* [PROBLEM REQUIREMENTS] Return the records below word for word.

┌──

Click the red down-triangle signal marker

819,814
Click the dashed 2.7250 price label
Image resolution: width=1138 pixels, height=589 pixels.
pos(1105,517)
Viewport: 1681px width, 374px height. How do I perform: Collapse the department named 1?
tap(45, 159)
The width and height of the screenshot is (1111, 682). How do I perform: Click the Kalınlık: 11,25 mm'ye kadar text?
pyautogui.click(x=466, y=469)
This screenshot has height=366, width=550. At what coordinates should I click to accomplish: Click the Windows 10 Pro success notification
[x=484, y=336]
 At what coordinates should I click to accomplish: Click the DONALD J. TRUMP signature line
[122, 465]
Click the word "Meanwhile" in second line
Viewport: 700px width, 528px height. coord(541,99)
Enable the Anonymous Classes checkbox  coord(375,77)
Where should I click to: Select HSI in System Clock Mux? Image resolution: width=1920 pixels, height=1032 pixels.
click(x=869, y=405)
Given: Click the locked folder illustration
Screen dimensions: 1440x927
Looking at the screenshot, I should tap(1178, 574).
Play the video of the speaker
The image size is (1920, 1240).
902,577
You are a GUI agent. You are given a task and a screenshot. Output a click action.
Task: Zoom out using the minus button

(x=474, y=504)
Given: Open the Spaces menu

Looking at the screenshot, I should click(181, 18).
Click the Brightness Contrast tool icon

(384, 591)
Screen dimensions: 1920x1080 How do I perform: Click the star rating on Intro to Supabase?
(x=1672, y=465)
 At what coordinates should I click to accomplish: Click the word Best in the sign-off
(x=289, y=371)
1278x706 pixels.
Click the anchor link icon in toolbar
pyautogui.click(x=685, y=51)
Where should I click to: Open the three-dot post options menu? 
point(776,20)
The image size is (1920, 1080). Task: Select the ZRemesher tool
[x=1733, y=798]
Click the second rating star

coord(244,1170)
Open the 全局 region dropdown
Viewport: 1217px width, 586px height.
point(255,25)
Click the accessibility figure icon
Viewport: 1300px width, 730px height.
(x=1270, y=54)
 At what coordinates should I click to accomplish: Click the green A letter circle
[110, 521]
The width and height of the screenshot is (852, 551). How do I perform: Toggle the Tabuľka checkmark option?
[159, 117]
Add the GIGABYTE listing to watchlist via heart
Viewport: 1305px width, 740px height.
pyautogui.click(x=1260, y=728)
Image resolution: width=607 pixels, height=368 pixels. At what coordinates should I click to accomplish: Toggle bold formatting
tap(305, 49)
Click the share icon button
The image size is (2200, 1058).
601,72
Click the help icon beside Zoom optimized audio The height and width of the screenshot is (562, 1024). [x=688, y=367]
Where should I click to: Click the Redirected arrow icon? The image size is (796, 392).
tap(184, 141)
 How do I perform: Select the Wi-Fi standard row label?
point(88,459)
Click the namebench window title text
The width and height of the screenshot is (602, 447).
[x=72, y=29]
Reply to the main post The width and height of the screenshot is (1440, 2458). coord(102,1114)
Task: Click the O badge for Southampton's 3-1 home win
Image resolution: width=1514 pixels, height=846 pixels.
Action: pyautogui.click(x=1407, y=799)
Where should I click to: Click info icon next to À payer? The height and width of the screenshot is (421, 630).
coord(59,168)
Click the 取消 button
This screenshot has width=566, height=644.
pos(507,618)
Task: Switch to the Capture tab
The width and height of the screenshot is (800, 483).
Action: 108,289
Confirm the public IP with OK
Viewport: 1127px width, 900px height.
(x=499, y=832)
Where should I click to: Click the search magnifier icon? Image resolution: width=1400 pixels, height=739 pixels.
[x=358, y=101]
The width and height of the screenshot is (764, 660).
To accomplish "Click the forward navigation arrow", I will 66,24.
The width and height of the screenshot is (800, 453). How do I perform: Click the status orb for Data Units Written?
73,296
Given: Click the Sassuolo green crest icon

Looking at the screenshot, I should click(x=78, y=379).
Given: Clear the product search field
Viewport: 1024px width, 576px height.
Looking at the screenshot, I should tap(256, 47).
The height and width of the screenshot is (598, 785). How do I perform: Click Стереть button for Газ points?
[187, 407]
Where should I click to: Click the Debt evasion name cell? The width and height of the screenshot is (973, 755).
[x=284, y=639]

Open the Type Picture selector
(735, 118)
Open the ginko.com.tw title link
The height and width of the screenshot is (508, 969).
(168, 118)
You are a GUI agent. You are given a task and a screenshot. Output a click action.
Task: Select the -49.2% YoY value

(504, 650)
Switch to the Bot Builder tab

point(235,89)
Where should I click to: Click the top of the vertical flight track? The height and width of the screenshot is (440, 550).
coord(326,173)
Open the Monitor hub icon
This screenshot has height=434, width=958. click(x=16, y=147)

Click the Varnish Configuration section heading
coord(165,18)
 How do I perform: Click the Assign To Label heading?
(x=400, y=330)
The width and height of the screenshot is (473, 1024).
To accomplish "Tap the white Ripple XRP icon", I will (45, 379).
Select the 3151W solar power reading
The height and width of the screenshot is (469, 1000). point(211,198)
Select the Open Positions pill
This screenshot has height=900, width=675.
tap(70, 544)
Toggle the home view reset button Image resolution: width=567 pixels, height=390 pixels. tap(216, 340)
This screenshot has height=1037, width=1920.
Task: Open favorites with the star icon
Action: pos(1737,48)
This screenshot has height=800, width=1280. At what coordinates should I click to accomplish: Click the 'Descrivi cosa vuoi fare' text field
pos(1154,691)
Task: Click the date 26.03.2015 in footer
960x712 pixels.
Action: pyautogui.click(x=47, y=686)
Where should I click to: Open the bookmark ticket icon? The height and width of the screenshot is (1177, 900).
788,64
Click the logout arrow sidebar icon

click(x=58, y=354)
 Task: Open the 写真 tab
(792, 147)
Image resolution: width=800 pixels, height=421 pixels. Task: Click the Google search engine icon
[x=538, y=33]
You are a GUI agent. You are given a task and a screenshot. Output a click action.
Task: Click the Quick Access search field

└──

* [EXERCISE ANSWER]
Click the red down-triangle signal marker

819,814
Click the dashed 2.7250 price label
Image resolution: width=1138 pixels, height=589 pixels.
pos(1105,517)
Viewport: 1681px width, 374px height. How do I perform: Collapse the department named 1?
tap(45, 159)
The width and height of the screenshot is (1111, 682). How do I perform: Click the Kalınlık: 11,25 mm'ye kadar text?
pyautogui.click(x=466, y=469)
This screenshot has height=366, width=550. At what coordinates should I click to accomplish: Click the Windows 10 Pro success notification
[x=484, y=336]
 At what coordinates should I click to accomplish: Click the DONALD J. TRUMP signature line
[122, 465]
Click the word "Meanwhile" in second line
Viewport: 700px width, 528px height. coord(541,99)
Enable the Anonymous Classes checkbox  coord(375,77)
Where should I click to: Select HSI in System Clock Mux? Image resolution: width=1920 pixels, height=1032 pixels.
click(x=869, y=405)
Given: Click the locked folder illustration
Screen dimensions: 1440x927
Looking at the screenshot, I should tap(1178, 574).
Play the video of the speaker
The image size is (1920, 1240).
902,577
You are a GUI agent. You are given a task and a screenshot. Output a click action.
Task: Zoom out using the minus button

(x=474, y=504)
Given: Open the Spaces menu

Looking at the screenshot, I should click(181, 18).
Click the Brightness Contrast tool icon

(384, 591)
Screen dimensions: 1920x1080 How do I perform: Click the star rating on Intro to Supabase?
(x=1672, y=465)
 At what coordinates should I click to accomplish: Click the word Best in the sign-off
(x=289, y=371)
1278x706 pixels.
Click the anchor link icon in toolbar
pyautogui.click(x=685, y=51)
Where should I click to: Open the three-dot post options menu? 
point(776,20)
The image size is (1920, 1080). Task: Select the ZRemesher tool
[x=1733, y=798]
Click the second rating star

coord(244,1170)
Open the 全局 region dropdown
Viewport: 1217px width, 586px height.
point(255,25)
Click the accessibility figure icon
Viewport: 1300px width, 730px height.
(x=1270, y=54)
 At what coordinates should I click to accomplish: Click the green A letter circle
[110, 521]
The width and height of the screenshot is (852, 551). How do I perform: Toggle the Tabuľka checkmark option?
[159, 117]
Add the GIGABYTE listing to watchlist via heart
Viewport: 1305px width, 740px height.
pyautogui.click(x=1260, y=728)
Image resolution: width=607 pixels, height=368 pixels. At what coordinates should I click to accomplish: Toggle bold formatting
tap(305, 49)
Click the share icon button
The image size is (2200, 1058).
601,72
Click the help icon beside Zoom optimized audio The height and width of the screenshot is (562, 1024). [x=688, y=367]
Where should I click to: Click the Redirected arrow icon? The image size is (796, 392).
tap(184, 141)
 How do I perform: Select the Wi-Fi standard row label?
point(88,459)
Click the namebench window title text
The width and height of the screenshot is (602, 447).
[x=72, y=29]
Reply to the main post The width and height of the screenshot is (1440, 2458). coord(102,1114)
Task: Click the O badge for Southampton's 3-1 home win
Image resolution: width=1514 pixels, height=846 pixels.
Action: pyautogui.click(x=1407, y=799)
Where should I click to: Click info icon next to À payer? The height and width of the screenshot is (421, 630).
coord(59,168)
Click the 取消 button
This screenshot has width=566, height=644.
pos(507,618)
Task: Switch to the Capture tab
The width and height of the screenshot is (800, 483).
Action: 108,289
Confirm the public IP with OK
Viewport: 1127px width, 900px height.
(x=499, y=832)
Where should I click to: Click the search magnifier icon? Image resolution: width=1400 pixels, height=739 pixels.
[x=358, y=101]
The width and height of the screenshot is (764, 660).
To accomplish "Click the forward navigation arrow", I will 66,24.
The width and height of the screenshot is (800, 453). How do I perform: Click the status orb for Data Units Written?
73,296
Given: Click the Sassuolo green crest icon

Looking at the screenshot, I should click(x=78, y=379).
Given: Clear the product search field
Viewport: 1024px width, 576px height.
Looking at the screenshot, I should tap(256, 47).
The height and width of the screenshot is (598, 785). How do I perform: Click Стереть button for Газ points?
[187, 407]
Where should I click to: Click the Debt evasion name cell? The width and height of the screenshot is (973, 755).
[x=284, y=639]

Open the Type Picture selector
(735, 118)
Open the ginko.com.tw title link
The height and width of the screenshot is (508, 969).
(168, 118)
You are a GUI agent. You are given a task and a screenshot. Output a click action.
Task: Select the -49.2% YoY value

(504, 650)
Switch to the Bot Builder tab

point(235,89)
Where should I click to: Click the top of the vertical flight track? The height and width of the screenshot is (440, 550).
coord(326,173)
Open the Monitor hub icon
This screenshot has height=434, width=958. click(x=16, y=147)

Click the Varnish Configuration section heading
coord(165,18)
 How do I perform: Click the Assign To Label heading?
(x=400, y=330)
The width and height of the screenshot is (473, 1024).
To accomplish "Tap the white Ripple XRP icon", I will (45, 379).
Select the 3151W solar power reading
The height and width of the screenshot is (469, 1000). point(211,198)
Select the Open Positions pill
This screenshot has height=900, width=675.
tap(70, 544)
Toggle the home view reset button Image resolution: width=567 pixels, height=390 pixels. tap(216, 340)
This screenshot has height=1037, width=1920.
Task: Open favorites with the star icon
Action: pos(1737,48)
This screenshot has height=800, width=1280. At what coordinates should I click to accomplish: Click the 'Descrivi cosa vuoi fare' text field
pos(1154,691)
Task: Click the date 26.03.2015 in footer
960x712 pixels.
Action: pyautogui.click(x=47, y=686)
Where should I click to: Open the bookmark ticket icon? The height and width of the screenshot is (1177, 900).
788,64
Click the logout arrow sidebar icon

click(x=58, y=354)
 Task: Open the 写真 tab
(792, 147)
Image resolution: width=800 pixels, height=421 pixels. Task: Click the Google search engine icon
[x=538, y=33]
You are a GUI agent. You are given a task and a screenshot. Output a click action.
Task: Click the Quick Access search field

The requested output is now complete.